Problem description —
Reduce the material below to its lines containing "computer".

Start of Given records

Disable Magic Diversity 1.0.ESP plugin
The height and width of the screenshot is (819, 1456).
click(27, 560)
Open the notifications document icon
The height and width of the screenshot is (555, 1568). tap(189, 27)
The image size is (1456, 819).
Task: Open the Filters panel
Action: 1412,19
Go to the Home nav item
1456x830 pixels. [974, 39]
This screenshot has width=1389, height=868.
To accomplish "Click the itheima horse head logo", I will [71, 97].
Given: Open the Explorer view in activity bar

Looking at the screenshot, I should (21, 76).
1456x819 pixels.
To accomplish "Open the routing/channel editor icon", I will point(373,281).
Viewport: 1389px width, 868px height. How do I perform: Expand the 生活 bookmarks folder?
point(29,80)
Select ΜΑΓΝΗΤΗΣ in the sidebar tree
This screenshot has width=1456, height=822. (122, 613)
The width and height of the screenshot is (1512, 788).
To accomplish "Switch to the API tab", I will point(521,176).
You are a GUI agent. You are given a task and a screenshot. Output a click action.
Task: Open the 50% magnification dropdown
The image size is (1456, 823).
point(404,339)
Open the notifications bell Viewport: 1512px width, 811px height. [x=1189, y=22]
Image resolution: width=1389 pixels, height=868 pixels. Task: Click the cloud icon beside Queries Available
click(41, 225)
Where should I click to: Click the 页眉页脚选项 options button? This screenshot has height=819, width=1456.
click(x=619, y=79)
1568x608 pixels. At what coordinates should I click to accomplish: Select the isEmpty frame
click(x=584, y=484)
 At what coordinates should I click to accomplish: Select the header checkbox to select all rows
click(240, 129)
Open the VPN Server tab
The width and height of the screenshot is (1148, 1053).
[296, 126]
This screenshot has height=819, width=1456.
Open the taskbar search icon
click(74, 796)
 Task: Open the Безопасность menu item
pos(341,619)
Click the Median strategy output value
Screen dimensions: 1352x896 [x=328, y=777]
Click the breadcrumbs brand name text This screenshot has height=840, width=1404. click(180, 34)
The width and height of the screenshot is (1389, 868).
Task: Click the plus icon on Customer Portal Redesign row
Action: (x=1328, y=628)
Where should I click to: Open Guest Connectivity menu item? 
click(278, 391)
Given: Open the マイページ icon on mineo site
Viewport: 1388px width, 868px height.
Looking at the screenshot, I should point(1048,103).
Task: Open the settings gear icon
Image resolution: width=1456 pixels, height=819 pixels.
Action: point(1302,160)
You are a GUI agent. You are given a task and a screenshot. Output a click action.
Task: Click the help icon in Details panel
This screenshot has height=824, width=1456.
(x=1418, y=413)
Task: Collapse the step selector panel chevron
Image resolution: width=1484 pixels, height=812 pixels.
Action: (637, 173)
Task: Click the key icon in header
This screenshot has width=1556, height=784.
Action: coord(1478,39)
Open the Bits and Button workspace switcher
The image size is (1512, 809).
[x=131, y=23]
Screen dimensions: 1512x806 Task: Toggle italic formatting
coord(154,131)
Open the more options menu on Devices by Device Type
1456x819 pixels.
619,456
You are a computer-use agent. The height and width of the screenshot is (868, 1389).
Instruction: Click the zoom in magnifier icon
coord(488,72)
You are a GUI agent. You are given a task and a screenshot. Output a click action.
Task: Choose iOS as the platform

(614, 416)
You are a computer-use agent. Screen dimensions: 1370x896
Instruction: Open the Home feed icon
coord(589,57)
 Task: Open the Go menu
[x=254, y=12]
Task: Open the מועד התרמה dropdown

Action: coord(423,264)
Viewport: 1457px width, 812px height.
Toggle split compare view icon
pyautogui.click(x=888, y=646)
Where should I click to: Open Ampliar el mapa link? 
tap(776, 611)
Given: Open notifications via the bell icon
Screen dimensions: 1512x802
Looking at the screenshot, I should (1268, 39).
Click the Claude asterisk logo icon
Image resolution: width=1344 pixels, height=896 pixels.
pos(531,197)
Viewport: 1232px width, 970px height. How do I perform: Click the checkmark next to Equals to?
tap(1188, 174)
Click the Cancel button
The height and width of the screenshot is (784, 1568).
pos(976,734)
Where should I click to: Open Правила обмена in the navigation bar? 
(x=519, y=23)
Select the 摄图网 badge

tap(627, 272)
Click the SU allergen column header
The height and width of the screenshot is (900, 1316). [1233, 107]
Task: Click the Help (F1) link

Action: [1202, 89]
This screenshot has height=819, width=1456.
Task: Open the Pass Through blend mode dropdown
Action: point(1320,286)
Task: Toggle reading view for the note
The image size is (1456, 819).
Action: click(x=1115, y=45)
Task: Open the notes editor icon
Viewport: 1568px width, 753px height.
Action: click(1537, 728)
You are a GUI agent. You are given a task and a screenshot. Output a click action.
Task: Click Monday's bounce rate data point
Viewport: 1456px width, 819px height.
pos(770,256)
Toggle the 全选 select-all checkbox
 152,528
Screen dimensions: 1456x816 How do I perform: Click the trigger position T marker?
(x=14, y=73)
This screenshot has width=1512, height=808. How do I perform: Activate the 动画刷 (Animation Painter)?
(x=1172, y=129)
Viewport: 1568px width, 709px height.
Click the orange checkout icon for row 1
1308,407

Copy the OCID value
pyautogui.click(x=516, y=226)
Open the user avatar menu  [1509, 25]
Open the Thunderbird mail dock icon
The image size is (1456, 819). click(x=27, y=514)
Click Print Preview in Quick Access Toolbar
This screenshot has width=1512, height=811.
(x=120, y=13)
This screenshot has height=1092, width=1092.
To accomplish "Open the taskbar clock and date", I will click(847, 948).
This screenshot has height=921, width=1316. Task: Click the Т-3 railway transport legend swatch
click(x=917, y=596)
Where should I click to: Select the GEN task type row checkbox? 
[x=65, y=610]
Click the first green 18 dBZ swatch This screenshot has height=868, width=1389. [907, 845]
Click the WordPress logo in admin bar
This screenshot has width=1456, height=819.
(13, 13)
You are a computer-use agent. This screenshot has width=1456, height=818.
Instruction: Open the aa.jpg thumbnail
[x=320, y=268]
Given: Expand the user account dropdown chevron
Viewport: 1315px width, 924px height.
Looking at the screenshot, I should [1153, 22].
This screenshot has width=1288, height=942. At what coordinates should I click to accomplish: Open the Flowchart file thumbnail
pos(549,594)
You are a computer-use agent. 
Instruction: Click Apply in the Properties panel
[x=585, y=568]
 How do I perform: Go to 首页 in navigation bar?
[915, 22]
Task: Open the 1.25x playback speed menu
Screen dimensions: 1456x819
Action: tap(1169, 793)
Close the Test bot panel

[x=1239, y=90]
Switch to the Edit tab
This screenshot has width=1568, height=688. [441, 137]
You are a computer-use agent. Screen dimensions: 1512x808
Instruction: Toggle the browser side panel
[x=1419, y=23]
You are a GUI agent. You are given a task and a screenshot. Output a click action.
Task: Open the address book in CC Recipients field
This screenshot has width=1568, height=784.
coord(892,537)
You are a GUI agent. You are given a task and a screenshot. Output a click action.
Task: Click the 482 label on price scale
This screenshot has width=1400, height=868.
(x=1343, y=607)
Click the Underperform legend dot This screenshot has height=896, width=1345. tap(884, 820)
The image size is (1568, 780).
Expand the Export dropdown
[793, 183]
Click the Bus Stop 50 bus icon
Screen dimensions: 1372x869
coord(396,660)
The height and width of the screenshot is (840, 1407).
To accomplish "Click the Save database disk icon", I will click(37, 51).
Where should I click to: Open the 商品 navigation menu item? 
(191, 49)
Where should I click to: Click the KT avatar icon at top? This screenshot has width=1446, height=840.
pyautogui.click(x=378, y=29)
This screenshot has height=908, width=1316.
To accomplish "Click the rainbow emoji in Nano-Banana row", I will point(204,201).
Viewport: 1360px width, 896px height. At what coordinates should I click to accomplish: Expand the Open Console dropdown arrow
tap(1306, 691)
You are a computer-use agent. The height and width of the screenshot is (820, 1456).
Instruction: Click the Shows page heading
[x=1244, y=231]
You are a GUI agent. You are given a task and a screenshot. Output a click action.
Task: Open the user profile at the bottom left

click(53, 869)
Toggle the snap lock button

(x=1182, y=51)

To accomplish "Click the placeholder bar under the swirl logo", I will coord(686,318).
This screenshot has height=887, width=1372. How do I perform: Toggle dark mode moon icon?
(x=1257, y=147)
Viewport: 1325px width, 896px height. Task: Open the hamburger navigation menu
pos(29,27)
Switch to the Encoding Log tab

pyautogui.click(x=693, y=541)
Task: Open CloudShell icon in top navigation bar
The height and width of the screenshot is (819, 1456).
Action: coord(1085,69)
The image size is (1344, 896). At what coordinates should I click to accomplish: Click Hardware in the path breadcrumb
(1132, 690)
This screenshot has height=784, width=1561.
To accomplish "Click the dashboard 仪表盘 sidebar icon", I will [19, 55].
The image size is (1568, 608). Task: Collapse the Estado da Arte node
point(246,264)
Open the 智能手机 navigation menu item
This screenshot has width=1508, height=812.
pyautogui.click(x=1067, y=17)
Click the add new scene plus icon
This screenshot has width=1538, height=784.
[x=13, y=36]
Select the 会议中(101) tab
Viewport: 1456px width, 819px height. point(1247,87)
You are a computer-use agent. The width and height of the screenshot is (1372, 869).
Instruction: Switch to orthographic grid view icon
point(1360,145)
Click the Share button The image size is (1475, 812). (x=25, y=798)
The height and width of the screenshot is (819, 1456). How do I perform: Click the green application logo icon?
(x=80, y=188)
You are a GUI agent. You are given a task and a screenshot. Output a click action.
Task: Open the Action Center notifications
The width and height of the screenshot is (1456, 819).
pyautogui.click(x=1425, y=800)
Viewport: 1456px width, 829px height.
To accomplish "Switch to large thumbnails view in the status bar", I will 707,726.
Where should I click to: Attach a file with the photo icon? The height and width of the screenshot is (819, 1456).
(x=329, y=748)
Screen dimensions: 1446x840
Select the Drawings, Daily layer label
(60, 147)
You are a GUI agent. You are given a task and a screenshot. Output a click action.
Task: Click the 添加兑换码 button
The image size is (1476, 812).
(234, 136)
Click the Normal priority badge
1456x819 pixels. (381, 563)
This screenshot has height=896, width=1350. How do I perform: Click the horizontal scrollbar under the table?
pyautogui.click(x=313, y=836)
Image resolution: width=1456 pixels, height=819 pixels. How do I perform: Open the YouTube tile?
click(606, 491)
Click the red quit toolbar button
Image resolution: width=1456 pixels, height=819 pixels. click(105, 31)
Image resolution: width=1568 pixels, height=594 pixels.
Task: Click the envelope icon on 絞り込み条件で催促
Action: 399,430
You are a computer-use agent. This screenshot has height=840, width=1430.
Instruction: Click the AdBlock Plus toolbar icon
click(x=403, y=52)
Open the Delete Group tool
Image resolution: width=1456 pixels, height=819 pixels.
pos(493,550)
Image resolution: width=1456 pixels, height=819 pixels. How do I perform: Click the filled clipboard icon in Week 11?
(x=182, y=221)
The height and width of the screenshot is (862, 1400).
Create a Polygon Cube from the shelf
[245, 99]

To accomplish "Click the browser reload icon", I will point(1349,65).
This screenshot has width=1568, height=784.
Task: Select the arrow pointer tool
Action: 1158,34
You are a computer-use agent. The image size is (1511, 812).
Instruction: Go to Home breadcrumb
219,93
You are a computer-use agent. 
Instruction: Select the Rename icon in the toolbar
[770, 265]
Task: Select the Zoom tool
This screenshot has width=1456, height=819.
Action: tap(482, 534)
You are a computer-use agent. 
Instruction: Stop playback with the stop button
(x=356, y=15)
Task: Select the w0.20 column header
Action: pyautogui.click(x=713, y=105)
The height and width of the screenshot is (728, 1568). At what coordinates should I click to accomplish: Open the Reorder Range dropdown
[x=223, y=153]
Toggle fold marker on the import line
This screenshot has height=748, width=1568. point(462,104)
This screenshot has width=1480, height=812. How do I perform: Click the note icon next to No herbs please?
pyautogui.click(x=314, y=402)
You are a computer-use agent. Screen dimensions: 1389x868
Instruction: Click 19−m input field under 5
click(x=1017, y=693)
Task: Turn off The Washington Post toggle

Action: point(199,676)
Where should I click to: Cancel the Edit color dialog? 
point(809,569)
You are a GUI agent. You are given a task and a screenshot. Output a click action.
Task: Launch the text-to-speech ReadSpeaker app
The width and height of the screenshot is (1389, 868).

End of Given records

Answer to this task —
You are a computer-use agent. The height and width of the screenshot is (868, 1389).
You are a computer-use agent. Screen dimensions: 1370x896
You are a computer-use agent. This screenshot has width=1456, height=818.
You are a computer-use agent. 
You are a computer-use agent. Screen dimensions: 1512x808
You are a computer-use agent. The height and width of the screenshot is (820, 1456).
You are a computer-use agent. The width and height of the screenshot is (1372, 869).
You are a computer-use agent. This screenshot has height=840, width=1430.
You are a computer-use agent. The image size is (1511, 812).
You are a computer-use agent. 
You are a computer-use agent. 
You are a computer-use agent. Screen dimensions: 1389x868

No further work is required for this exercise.